We recognize that our cohort size was relatively small compared to the sample sizes usually included in GWAS. However, the fact that we were able to find many tandem repeat polymorphisms in the PDAGs significantly associated with BMI implies that our study was sufficiently powered to detect these effects. In addition, our sample size allowed us to find relatively small effects similar to, for instance, the effect of the type 2 diabetes-associated A allele at rs9939609 linked to the FTO gene that was associated with a median per-allele change of ~0.36 kg/m2 and explained a variance in BMI of ~1%, or the effect of the C allele at rs17782313 linked to the MC4R gene that was associated with a difference in BMI of ~0.22 kg/m2 per allele and explained ~0.14% of the variance in BMI [58, 59]. Although increasing the sample size might have resulted in the detection of even more and even smaller effects, we must affirm that determining the repeat numbers in these genes was not a straightforward process, could not be automated and was extremely laborious. This fact also compelled us to focus on a set of predefined and promising genes with repeat variations which are known to be (1) related to changes in protein function, and (2) causative of (brain) disorders which are accompanied by profound metabolic disturbances. Nonetheless, many more interesting tandem repeat polymorphisms exist in the human genome, and future research is warranted to delineate the effects of these other repeat polymorphisms on BMI [60]. Recently, a method was described that could allow genome-wide imputation of short tandem repeats (STRs) from SNP data using a phased SNP/STR haplotype panel generated from available whole-genome sequencing datasets [61]. However, these SNP/STR haplotypes have not been published yet, but once these data become publicly available, this panel could be used to test the association between many STR variations and BMI within the myriad of existing data.
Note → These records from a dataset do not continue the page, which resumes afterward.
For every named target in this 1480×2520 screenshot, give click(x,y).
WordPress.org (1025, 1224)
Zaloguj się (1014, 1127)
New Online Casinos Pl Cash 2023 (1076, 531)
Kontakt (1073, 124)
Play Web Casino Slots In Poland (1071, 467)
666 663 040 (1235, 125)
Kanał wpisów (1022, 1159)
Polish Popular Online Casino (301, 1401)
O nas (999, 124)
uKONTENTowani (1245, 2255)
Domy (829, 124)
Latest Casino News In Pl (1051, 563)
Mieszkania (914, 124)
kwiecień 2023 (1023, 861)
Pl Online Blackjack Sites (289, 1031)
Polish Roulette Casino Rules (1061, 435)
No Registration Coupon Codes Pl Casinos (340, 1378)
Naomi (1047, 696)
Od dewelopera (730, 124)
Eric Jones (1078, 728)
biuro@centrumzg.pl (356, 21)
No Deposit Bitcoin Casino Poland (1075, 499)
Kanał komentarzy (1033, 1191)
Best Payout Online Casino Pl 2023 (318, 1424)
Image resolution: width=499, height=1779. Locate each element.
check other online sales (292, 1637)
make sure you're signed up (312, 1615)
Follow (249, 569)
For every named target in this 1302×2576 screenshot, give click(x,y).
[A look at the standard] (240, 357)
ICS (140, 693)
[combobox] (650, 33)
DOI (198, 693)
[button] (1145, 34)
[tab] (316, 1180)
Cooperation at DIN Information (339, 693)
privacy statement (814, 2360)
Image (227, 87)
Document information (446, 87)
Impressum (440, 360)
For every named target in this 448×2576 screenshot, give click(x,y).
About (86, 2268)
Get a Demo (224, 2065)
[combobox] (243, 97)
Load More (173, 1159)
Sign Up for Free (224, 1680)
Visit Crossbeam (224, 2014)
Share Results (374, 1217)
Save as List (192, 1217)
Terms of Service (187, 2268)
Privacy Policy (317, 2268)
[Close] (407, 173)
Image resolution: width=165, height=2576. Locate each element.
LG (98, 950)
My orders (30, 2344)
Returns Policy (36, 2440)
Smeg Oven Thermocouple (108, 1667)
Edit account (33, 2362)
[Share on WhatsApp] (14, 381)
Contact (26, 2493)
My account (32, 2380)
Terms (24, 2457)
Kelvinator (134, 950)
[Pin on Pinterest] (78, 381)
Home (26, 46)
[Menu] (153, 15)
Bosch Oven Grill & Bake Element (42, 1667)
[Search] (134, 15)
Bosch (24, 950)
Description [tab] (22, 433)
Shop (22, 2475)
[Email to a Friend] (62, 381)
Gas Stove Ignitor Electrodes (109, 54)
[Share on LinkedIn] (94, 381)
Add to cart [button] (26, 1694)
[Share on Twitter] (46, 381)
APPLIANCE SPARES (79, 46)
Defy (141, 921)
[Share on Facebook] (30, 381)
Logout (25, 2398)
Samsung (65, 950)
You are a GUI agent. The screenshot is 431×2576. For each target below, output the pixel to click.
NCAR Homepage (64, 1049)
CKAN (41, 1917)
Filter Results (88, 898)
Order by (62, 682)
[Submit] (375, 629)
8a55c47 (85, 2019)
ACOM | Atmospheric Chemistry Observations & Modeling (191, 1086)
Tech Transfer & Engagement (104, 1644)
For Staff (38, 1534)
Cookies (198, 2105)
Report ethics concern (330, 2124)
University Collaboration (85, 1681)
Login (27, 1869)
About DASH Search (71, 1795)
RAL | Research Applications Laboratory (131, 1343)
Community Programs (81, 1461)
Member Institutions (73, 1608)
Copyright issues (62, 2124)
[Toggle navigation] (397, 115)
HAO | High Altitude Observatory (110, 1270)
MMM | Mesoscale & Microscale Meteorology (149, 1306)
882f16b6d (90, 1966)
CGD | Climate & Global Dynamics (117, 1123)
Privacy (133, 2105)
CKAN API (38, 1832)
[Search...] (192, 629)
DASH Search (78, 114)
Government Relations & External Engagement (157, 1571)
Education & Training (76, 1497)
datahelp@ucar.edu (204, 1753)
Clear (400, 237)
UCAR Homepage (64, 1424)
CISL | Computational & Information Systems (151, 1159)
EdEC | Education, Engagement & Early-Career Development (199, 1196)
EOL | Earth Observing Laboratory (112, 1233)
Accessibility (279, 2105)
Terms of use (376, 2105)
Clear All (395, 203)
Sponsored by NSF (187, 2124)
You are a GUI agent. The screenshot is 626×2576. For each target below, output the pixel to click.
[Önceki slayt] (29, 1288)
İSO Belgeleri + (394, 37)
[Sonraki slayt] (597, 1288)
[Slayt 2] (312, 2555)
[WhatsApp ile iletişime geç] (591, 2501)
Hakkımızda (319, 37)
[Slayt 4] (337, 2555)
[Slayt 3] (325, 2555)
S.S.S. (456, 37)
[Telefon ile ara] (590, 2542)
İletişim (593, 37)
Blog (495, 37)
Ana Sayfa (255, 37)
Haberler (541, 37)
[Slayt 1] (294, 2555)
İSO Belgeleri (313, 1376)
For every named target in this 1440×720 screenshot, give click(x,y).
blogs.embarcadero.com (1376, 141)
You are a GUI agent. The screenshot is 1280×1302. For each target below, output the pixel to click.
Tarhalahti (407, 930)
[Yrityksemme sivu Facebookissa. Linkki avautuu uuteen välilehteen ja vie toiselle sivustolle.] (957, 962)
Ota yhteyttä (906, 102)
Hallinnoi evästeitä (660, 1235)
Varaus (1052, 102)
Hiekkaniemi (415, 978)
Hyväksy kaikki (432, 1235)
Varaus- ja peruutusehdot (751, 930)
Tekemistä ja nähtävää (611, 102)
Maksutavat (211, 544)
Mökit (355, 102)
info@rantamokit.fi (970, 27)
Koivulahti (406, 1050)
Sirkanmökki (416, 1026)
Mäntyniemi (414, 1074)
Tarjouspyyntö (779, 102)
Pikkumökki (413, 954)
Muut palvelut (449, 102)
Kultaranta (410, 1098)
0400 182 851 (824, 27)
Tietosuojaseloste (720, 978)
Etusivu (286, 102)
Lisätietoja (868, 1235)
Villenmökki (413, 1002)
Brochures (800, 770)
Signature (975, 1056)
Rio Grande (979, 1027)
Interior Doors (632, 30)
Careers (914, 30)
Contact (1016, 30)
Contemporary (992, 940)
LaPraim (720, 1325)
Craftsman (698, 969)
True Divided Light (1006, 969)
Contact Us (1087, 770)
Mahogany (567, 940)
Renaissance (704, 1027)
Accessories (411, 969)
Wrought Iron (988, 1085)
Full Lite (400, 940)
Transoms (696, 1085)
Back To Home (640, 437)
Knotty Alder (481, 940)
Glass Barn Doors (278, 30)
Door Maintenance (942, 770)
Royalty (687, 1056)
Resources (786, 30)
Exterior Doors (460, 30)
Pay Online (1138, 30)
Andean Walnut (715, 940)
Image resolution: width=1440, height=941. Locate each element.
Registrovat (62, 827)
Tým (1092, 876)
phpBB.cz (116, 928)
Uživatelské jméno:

To our knowledge, the association between normal ranged CAG repeat polymorphisms in the nine PDAGs and BMI was not assessed before and the SNPs previously found associated with BMI were not located in or near the investigated PDAGs [5]. Through linkage disequilibrium (LD) analysis, several studies found haplotypes associated with expanded or large ‘healthy’ ranged CAG repeat numbers in ATXN1, CACNA1A, ATXN7 and AR [62,63,64,65,66,67]. However, these associated haplotypes differed substantially per investigated population. In addition, the CAG repeat sequence in PDAGs are directly translated in the respective proteins and have important functional consequences [68]. Therefore, the CAG repeat sequence itself is likely to lead to the variation in BMI. Although we cannot fully exclude potential modifying effects of other genetic loci in linkage disequilibrium with PDAGs, the fact that tagging SNPs in or around PDAGs have not been related to BMI before suggests that the influence of other genetic variants in linkage disequilibrium with these triplet repeats is likely to be minimal [5].

In summary, we found the CAG repeat size in seven PDAGs to be significantly associated with BMI in two large study populations accounting for 0.75% of the total variation. As PDAGs are known to be critically implicated in processes which recently were identified through pathway analysis to be involved in obesity susceptibility, including synaptic function and glutamate signalling, and can be specifically targeted by promising therapeutics currently in development for polyglutamine disorders, including gene suppression strategies [69], our results open a novel therapeutic avenue for obesity treatment. In conclusion, we demonstrate the relevance of trinucleotide repeats as a new class of genetic risk factors of obesity and provide further evidence for the fundamental link between the brain and metabolism.